Des relations collaboratives, pour pouvoir exister et perdurer, doivent être basées sur une confiance réciproque des acteurs de la relation.

« Confiance : prédictibilité des comportements, garantie des résultats »

Cette confiance n’est bien sûr pas suffisante pour établir des relations collaboratives fortes, mais elle est indispensable.

La confiance peut se définir comme une croyance dans la prévisibilité des comportements de l’autre partie. Elle peut être produite par l’institution, par des interactions nombreuses, sur une longue durée, ou par la lisibilité des principes d’action (ou des valeurs) de l’autre partie (Barth, 2010).

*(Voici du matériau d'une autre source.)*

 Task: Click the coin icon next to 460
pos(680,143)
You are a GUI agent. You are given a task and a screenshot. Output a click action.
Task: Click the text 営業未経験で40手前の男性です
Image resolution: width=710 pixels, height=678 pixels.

C’est la raison pour laquelle une éthique forte et crédible est de façon générale considérée comme un élément clé pour l’instauration de relations de confiance entre organisations.

« Un modèle en 5 dimensions, centré sur l’éthique »

Nous avons élaboré un modèle centré sur l’éthique et la confiance, avec 5 dimensions centrales :

  • Le respect, qui peut se définir comme la prise en compte par une partie de l’identité et des intérêts fondamentaux de l’autre partie ;

  • La justice, qui renvoie à la fois au respect des règles et de l’équité ;

  • La responsabilité, qui désigne la capacité à prendre des décisions rationnelles et « soutenables » pour les acteurs de la relation, ainsi que la fiabilité ;

  • L’engagement, qui renvoie au niveau d’investissement des parties dans la relation ;

  • L’échange, qui renvoie à la qualité de la relation entre les interlocuteurs.

 

Nous avons croisé ce modèle avec d’autres modèles étudiés et validés dans la littérature de recherche ou professionnelle, notamment : le WRI (Working Relation Index, 2008), le RAP (Relationship Assessment Process, 2008), l’ECR (Efficient Consumer Response, 2005) ainsi que le modèle de Whitford J., Simmons S. and Helper S., 2007.

Un travail de fond sur la validation scientifique du référentiel est en cours de réalisation dans le cadre du programme de recherche PEAK, en partenariat avec Thésame et l’IREGE.